Infrastructure Spending Tells a Different Story

The irony of the enterprise retrenchment is that infrastructure spending on AI is still accelerating at a staggering pace. Google, Amazon, Microsoft, and Meta collectively plan to spend $725 billion on capital expenditure in 2026, up 77% from last year’s record $410 billion. Microsoft alone raised its calendar 2026 capex to $190 billion, driven by insatiable demand for data center capacity, GPUs, and memory components.

That disconnect, shrinking application-layer spending against ballooning infrastructure investment, is the defining tension of the AI market right now. The hyperscalers are betting that demand for compute will continue to grow exponentially. The enterprises buying that compute are saying they want to use less of it per task. Both cannot be right at the same time, and the resolution of that tension will determine which AI companies are worth their current valuations and which are not.

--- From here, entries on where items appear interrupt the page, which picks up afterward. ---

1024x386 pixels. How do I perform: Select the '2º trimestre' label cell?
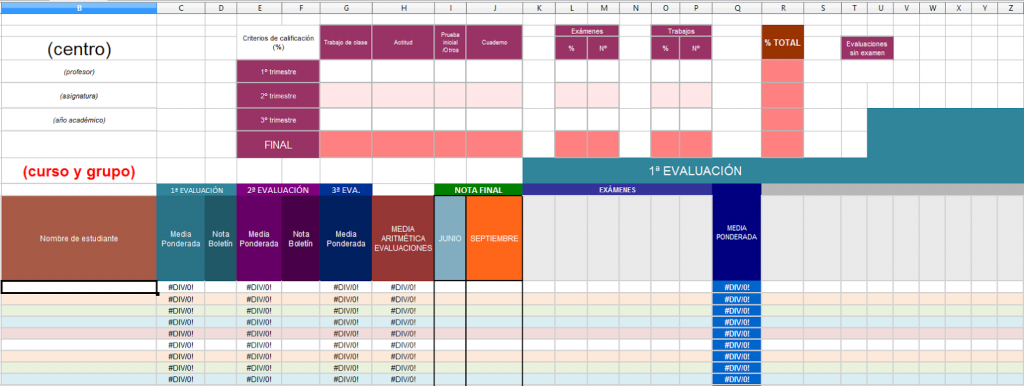(278, 95)
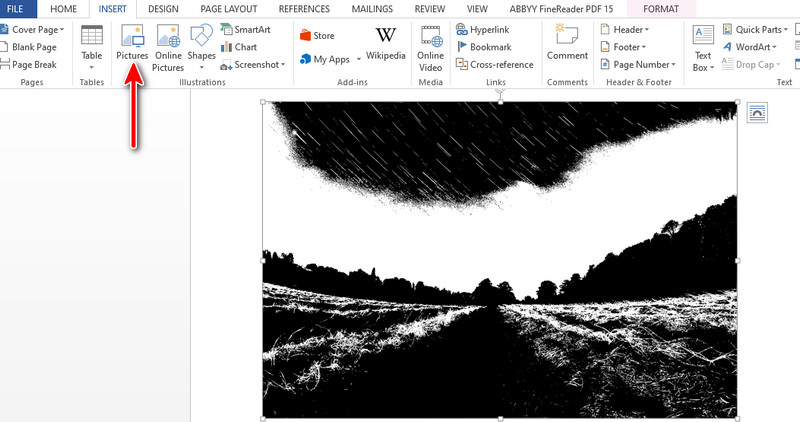Launch the Wikipedia add-in

[x=386, y=44]
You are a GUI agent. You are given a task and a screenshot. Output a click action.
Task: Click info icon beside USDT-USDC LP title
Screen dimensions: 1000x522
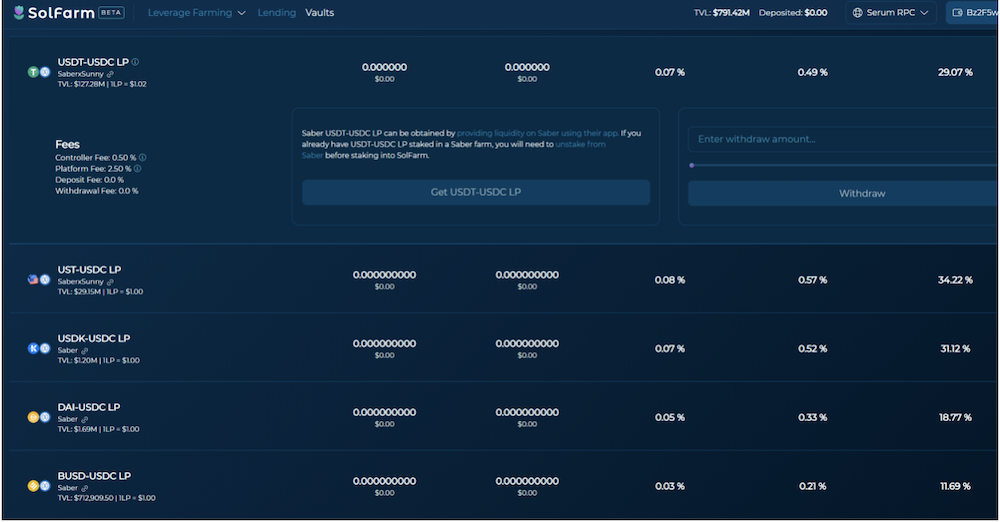pos(135,62)
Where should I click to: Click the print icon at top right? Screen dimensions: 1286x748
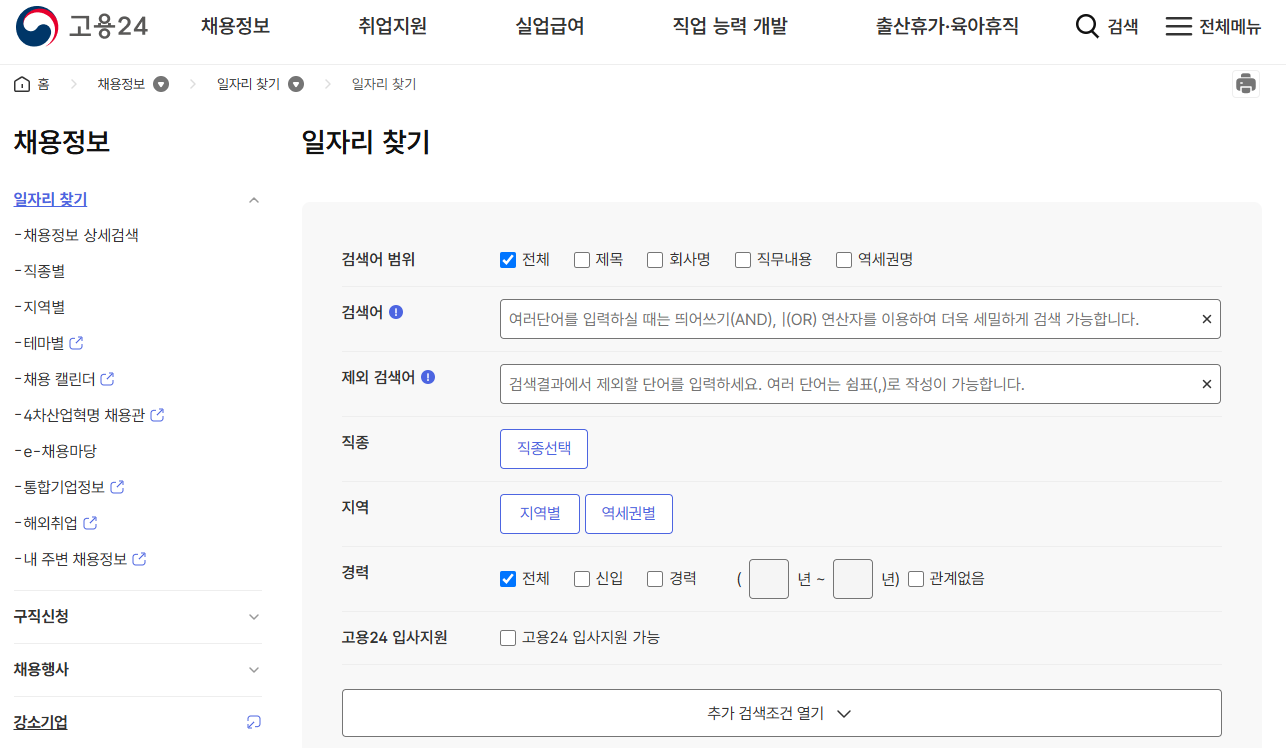(x=1246, y=84)
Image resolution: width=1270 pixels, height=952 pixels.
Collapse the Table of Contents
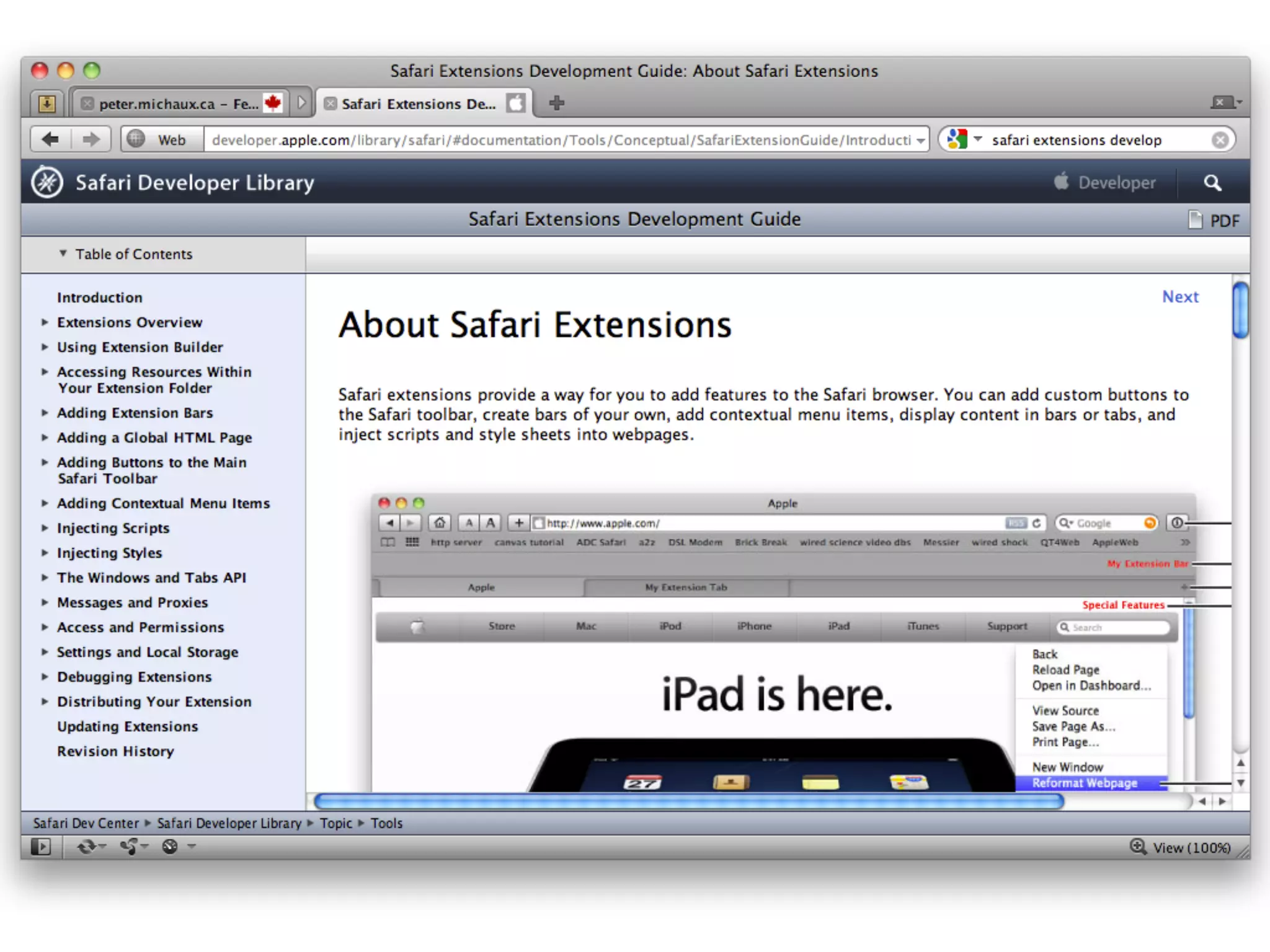tap(63, 253)
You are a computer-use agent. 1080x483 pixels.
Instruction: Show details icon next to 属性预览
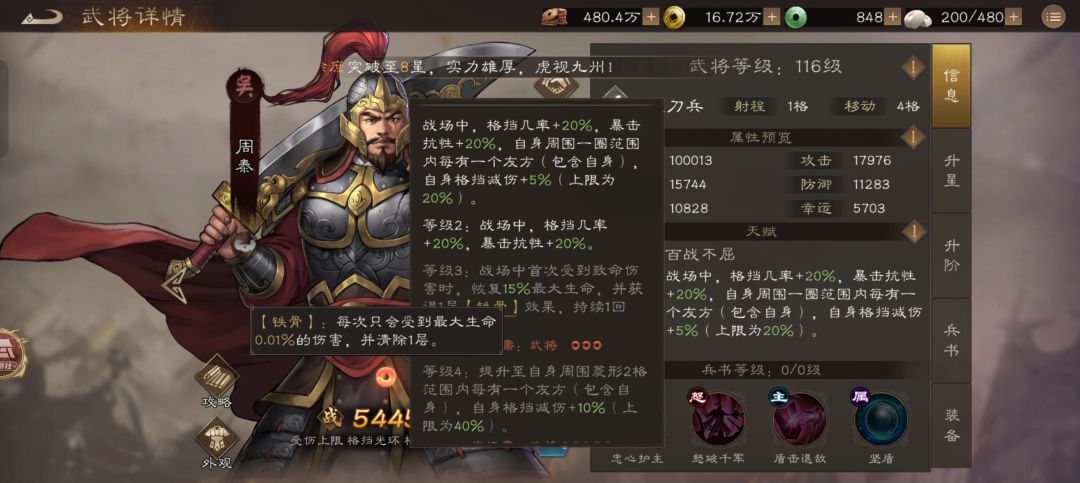[x=913, y=138]
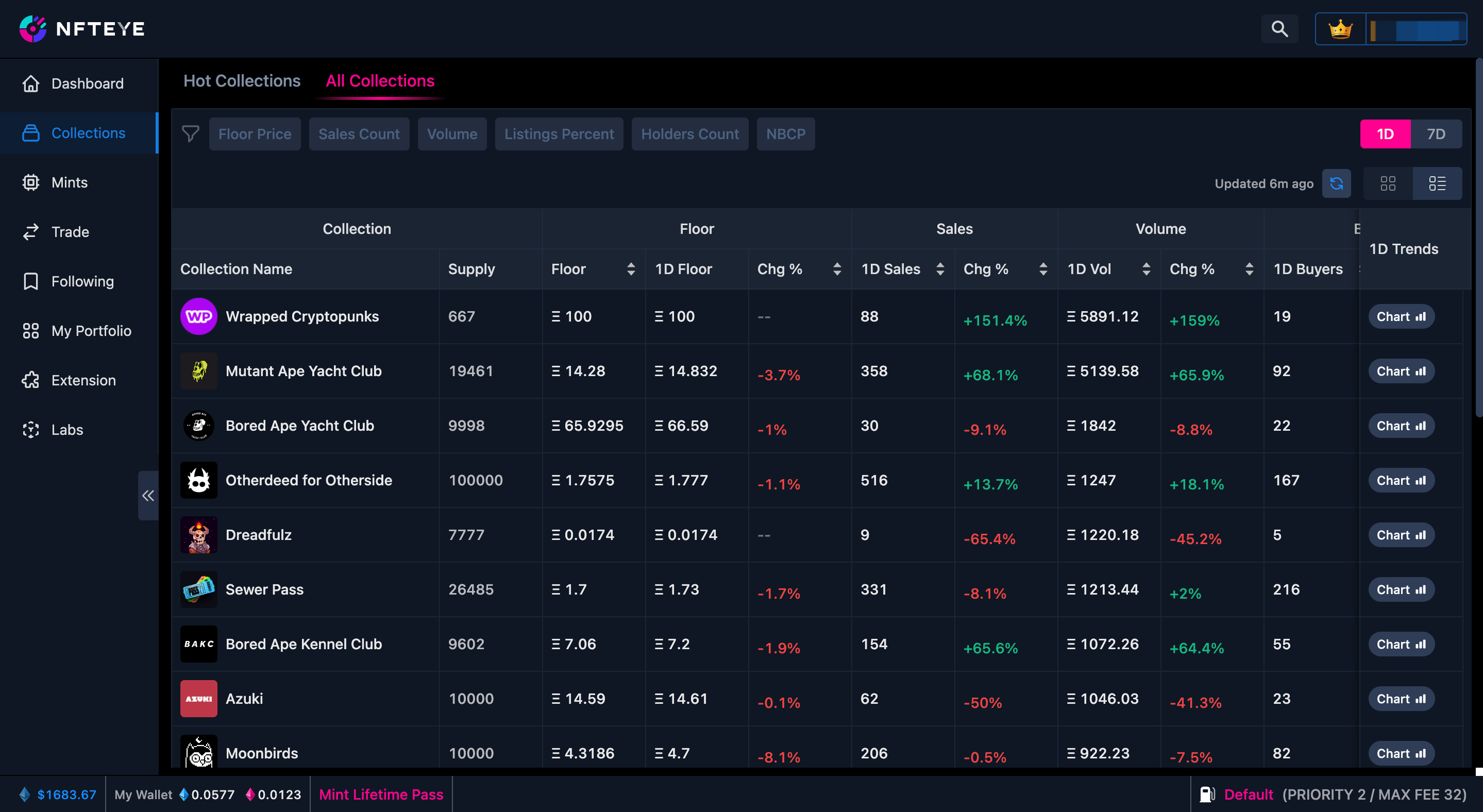This screenshot has height=812, width=1483.
Task: Open Mints from the sidebar
Action: 69,182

The Deeper Structural Issue

The AI spending correction is not a rejection of the technology. It is the market discovering what the technology is actually worth, task by task, token by token. That discovery process is healthy in the long run. In the short run, it reprices every assumption baked into the $96.5 billion and $300 billion valuations that Anthropic and OpenAI are carrying into their public offerings.

For investors evaluating both IPOs, the question is no longer “how fast is revenue growing?” It is “what happens to revenue growth when your best customers start optimizing their bills?” The answer to that question will define whether the AI industry’s first major public offerings land as transformative events or cautionary tales.

The companies that thrive in this environment will be the ones that can deliver measurable, specific value at a cost enterprises can justify quarter after quarter. The ones that relied on hype-cycle spending to hit their numbers will find the next earnings cycle considerably less forgiving.